=== Your assignment ===
Find all lines in the records that include the word "tree", and copy them out.

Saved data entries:

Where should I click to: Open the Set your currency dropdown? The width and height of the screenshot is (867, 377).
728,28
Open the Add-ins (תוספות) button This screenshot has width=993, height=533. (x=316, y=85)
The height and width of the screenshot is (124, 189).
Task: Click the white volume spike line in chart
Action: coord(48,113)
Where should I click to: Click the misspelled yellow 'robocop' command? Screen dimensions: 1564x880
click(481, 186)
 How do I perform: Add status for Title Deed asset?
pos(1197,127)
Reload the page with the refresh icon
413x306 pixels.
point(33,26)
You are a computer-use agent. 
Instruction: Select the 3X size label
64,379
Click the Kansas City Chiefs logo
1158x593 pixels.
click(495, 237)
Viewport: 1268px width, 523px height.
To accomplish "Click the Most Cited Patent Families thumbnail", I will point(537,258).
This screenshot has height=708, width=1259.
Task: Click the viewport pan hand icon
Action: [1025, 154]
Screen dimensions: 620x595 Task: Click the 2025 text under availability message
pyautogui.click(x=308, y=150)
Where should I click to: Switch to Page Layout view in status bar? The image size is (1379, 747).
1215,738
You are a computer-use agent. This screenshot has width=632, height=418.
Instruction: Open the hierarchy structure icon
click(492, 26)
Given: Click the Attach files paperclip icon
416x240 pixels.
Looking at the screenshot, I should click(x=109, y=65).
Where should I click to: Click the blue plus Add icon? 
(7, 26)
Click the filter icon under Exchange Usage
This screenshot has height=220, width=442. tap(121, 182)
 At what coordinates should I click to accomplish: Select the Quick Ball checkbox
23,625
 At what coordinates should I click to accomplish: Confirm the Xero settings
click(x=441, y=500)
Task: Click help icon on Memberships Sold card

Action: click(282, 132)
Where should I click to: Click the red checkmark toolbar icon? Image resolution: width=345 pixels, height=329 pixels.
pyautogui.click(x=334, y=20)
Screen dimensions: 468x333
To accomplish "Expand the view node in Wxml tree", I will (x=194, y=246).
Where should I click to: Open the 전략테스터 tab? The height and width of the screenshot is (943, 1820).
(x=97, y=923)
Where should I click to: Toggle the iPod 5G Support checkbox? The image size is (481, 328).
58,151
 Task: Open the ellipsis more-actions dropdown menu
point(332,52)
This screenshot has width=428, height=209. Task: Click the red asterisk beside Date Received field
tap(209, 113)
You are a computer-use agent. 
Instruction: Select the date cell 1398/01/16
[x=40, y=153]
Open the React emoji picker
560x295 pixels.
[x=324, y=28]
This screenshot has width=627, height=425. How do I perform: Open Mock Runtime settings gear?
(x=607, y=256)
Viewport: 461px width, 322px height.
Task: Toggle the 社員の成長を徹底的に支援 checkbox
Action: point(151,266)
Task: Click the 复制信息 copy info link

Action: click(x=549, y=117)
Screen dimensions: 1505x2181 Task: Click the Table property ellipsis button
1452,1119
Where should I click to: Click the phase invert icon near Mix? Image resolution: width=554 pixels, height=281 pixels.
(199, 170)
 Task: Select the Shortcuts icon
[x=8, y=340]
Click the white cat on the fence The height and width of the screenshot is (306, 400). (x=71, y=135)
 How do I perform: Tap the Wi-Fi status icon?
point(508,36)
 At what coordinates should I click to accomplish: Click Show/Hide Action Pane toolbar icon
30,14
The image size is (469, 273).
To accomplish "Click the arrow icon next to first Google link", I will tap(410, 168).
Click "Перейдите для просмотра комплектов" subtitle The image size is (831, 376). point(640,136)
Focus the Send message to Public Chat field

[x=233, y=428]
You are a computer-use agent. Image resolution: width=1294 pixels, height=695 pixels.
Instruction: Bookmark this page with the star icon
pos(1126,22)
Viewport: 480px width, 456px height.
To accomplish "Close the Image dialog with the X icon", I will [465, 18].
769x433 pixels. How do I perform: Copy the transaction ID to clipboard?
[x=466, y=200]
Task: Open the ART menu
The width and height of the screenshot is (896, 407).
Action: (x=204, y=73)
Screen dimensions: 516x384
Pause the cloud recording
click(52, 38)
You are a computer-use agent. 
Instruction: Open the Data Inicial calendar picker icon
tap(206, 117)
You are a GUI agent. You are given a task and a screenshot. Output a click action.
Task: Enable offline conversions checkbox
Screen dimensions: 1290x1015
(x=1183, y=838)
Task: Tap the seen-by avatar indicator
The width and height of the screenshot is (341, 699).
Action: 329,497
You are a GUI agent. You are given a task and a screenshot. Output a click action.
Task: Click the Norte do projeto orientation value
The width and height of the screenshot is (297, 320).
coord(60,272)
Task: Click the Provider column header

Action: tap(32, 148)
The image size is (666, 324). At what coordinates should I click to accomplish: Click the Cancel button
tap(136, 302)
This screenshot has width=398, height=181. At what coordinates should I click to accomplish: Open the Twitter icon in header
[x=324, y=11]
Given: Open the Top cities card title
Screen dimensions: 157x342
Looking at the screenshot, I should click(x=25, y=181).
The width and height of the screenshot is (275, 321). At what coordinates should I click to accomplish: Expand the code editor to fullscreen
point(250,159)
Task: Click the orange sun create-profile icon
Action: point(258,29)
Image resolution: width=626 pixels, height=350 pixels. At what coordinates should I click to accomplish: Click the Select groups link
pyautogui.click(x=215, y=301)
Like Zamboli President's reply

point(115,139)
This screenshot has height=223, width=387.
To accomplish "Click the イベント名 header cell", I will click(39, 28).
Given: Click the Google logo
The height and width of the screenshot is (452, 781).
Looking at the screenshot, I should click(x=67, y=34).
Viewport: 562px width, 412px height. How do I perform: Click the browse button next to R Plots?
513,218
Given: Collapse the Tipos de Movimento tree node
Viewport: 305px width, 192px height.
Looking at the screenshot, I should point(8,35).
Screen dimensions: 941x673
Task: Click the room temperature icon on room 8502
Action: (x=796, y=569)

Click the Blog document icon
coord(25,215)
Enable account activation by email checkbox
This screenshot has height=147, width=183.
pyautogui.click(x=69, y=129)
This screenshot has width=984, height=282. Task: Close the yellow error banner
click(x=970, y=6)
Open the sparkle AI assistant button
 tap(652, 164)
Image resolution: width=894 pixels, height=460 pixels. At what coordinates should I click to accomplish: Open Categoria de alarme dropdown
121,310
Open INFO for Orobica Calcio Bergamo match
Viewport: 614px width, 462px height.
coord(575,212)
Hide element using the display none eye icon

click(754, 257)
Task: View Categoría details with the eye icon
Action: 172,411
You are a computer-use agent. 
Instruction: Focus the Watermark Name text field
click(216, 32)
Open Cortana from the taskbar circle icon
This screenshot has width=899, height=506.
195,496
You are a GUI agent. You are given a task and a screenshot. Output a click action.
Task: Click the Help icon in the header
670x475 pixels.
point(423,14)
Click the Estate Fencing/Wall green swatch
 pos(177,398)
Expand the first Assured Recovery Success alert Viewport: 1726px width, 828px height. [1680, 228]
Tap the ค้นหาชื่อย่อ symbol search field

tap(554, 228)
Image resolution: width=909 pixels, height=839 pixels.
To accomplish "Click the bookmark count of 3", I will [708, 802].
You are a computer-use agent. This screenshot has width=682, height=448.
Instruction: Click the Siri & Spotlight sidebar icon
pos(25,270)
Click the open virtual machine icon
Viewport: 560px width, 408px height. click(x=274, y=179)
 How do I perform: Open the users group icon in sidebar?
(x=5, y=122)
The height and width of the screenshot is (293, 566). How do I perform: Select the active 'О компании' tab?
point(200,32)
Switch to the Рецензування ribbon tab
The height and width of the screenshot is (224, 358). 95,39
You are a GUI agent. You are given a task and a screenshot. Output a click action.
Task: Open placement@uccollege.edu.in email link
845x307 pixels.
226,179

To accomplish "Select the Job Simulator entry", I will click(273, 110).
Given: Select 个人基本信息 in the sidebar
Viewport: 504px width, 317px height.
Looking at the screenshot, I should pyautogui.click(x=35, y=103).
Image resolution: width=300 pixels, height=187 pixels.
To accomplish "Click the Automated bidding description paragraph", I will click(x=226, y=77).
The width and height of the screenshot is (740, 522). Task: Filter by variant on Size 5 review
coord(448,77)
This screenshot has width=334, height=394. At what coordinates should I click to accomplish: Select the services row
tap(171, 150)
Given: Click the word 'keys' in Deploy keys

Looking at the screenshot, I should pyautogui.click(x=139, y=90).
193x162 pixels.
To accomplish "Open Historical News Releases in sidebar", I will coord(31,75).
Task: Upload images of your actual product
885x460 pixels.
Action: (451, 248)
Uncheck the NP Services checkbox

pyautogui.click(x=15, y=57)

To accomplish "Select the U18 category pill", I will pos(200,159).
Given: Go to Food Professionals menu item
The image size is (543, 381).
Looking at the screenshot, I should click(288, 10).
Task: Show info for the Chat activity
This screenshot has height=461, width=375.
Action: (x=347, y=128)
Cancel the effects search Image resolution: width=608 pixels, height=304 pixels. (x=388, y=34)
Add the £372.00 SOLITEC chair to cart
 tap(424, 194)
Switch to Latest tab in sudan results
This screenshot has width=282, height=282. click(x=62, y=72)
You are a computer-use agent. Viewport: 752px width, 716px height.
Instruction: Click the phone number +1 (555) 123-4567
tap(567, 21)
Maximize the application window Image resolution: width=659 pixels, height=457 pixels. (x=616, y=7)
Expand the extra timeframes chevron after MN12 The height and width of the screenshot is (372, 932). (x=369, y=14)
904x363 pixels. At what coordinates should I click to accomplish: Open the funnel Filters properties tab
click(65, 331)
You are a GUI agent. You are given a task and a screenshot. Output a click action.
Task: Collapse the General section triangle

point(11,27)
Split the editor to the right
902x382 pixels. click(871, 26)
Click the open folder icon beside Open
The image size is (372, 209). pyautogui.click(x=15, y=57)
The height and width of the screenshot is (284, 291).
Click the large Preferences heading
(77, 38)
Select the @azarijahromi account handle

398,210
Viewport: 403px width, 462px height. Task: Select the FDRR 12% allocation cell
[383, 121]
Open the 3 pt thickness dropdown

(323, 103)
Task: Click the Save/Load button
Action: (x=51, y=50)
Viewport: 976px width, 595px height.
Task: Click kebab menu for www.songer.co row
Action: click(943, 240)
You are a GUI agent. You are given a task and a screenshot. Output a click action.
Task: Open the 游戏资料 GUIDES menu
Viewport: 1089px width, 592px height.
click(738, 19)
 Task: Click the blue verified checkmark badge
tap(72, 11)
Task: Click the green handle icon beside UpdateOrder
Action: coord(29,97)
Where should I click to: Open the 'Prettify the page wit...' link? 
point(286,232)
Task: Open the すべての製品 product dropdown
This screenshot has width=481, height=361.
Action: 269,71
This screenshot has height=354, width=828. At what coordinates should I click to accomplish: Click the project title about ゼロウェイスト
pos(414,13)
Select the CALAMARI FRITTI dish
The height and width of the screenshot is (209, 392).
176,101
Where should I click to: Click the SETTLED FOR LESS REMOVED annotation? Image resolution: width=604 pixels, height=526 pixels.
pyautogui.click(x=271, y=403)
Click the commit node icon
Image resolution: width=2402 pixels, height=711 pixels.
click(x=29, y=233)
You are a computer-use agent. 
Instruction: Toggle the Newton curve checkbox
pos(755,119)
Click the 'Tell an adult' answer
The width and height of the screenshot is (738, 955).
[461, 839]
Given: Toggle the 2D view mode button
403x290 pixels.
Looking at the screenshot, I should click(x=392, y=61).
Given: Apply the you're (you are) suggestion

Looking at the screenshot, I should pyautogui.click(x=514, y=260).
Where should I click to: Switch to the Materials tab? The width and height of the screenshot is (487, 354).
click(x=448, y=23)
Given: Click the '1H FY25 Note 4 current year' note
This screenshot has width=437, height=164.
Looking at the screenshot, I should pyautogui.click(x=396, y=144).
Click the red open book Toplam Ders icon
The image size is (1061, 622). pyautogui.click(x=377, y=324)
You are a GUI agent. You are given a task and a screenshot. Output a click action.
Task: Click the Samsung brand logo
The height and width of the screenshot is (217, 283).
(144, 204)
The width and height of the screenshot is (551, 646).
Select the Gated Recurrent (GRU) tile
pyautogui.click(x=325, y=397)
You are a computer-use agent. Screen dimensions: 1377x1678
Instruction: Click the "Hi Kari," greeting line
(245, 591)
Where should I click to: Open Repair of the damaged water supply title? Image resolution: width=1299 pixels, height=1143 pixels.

=== Finished exercise ===
To accomplish "Expand the view node in Wxml tree", I will (x=194, y=246).
Given: Collapse the Tipos de Movimento tree node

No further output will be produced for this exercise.